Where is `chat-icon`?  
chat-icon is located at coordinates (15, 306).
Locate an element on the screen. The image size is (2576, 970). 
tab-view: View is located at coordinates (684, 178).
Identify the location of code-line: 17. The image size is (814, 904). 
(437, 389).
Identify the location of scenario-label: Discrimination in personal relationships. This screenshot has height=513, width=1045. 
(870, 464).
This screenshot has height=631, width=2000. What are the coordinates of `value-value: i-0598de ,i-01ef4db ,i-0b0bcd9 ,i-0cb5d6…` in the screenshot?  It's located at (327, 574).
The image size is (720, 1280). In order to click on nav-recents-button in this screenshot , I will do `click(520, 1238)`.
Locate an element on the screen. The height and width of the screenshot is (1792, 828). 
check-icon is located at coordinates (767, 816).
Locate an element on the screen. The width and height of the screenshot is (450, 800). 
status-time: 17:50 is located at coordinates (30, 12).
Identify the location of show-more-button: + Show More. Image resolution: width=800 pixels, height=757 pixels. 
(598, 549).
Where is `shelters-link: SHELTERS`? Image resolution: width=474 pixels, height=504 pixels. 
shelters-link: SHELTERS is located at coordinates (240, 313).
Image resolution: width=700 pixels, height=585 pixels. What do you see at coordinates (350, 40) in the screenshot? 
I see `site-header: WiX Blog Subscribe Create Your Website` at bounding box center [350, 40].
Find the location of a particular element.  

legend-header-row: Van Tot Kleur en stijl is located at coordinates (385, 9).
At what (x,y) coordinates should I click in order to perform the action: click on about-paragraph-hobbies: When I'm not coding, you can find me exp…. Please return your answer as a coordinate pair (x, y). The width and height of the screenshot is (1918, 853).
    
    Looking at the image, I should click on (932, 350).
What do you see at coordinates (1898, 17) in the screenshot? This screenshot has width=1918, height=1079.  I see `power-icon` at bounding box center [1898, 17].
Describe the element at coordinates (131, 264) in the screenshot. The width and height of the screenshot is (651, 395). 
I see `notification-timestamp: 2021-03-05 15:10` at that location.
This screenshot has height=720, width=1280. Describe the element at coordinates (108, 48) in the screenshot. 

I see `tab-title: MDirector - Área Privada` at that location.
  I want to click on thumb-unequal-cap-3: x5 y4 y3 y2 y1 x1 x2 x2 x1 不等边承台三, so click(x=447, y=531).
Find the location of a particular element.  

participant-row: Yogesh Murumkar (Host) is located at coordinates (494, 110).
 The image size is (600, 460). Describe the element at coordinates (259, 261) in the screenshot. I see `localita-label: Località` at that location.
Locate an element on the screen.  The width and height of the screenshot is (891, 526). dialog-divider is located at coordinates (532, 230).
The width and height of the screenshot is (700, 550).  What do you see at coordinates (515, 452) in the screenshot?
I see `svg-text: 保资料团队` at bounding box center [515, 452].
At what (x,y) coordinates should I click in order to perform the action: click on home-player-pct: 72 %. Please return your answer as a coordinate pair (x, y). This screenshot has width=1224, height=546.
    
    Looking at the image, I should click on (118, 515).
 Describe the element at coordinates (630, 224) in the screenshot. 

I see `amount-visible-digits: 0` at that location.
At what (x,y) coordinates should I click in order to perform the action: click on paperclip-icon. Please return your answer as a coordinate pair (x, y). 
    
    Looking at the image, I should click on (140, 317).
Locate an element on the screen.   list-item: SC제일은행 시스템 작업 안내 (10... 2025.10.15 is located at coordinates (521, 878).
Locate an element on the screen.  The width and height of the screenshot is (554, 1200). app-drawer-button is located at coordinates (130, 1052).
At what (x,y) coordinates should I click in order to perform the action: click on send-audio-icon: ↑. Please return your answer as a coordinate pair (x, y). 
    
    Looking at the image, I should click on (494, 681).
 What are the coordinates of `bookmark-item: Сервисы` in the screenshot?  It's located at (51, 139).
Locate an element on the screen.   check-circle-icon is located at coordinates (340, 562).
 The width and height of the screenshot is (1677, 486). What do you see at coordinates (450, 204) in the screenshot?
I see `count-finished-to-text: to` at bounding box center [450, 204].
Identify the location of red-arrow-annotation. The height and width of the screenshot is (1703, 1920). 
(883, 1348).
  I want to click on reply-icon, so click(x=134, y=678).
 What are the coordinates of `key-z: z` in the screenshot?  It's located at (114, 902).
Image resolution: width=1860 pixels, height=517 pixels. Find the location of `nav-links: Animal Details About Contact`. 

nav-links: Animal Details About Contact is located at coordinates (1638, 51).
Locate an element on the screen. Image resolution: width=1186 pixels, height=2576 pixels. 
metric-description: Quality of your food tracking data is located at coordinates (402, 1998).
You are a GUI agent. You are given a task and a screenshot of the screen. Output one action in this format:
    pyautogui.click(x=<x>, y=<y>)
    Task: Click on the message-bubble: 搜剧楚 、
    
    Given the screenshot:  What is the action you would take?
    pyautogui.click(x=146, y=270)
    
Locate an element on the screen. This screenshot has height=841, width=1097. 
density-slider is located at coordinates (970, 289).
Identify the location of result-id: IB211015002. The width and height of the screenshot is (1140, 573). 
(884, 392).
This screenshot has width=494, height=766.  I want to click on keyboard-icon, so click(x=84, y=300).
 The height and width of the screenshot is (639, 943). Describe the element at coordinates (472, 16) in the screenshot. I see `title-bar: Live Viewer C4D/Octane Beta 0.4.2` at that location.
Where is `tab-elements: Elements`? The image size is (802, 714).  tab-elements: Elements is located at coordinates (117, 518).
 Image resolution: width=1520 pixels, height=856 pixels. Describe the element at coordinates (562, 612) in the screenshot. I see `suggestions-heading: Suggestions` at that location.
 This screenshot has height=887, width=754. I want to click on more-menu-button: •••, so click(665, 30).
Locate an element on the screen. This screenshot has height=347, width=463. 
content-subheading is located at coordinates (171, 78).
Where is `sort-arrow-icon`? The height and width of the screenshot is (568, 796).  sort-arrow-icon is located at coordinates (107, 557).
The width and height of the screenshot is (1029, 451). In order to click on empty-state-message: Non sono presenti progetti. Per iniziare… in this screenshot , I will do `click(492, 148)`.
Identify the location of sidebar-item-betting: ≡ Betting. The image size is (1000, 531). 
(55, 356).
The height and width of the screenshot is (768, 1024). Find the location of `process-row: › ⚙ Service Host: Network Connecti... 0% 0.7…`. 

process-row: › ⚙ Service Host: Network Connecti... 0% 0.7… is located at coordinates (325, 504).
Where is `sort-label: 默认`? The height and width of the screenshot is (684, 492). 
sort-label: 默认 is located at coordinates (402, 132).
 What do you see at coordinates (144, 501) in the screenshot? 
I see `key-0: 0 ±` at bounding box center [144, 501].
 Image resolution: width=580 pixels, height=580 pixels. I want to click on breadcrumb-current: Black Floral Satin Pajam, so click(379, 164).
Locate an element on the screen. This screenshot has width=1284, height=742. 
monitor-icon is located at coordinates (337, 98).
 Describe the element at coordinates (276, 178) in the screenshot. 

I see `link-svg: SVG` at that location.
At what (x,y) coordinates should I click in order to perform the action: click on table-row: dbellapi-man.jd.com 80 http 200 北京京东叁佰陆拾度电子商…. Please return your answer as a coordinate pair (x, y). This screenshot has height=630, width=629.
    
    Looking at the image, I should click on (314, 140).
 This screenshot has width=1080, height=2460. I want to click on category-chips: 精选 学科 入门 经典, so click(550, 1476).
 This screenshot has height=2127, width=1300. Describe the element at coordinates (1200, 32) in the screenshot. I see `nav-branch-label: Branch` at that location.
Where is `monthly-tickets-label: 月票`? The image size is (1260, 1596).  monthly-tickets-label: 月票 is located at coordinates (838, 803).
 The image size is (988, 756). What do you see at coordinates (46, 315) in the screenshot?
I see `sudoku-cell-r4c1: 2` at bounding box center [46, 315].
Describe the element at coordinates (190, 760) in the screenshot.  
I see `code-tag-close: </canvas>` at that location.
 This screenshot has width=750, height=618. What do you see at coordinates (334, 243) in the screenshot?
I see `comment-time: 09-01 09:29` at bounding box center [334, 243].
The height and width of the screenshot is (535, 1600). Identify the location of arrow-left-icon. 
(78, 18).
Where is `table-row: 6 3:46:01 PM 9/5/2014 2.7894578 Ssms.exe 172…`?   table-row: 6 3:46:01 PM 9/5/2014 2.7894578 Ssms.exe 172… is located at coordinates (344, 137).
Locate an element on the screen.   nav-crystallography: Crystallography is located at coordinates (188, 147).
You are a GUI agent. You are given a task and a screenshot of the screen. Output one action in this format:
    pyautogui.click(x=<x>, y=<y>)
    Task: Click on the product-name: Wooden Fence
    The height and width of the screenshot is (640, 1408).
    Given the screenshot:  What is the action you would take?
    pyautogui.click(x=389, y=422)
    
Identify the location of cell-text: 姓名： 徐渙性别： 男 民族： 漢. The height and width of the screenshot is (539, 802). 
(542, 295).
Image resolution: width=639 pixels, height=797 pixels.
—————
**What is required**
Reproduce verbatim the stretch of material from the line that contains "What do you see at coordinates (1898, 17)" through the line that contains "MDirector - Área", both included.

**Solved exercise**
What do you see at coordinates (1898, 17) in the screenshot? This screenshot has width=1918, height=1079.  I see `power-icon` at bounding box center [1898, 17].
Describe the element at coordinates (131, 264) in the screenshot. The width and height of the screenshot is (651, 395). 
I see `notification-timestamp: 2021-03-05 15:10` at that location.
This screenshot has height=720, width=1280. Describe the element at coordinates (108, 48) in the screenshot. 

I see `tab-title: MDirector - Área Privada` at that location.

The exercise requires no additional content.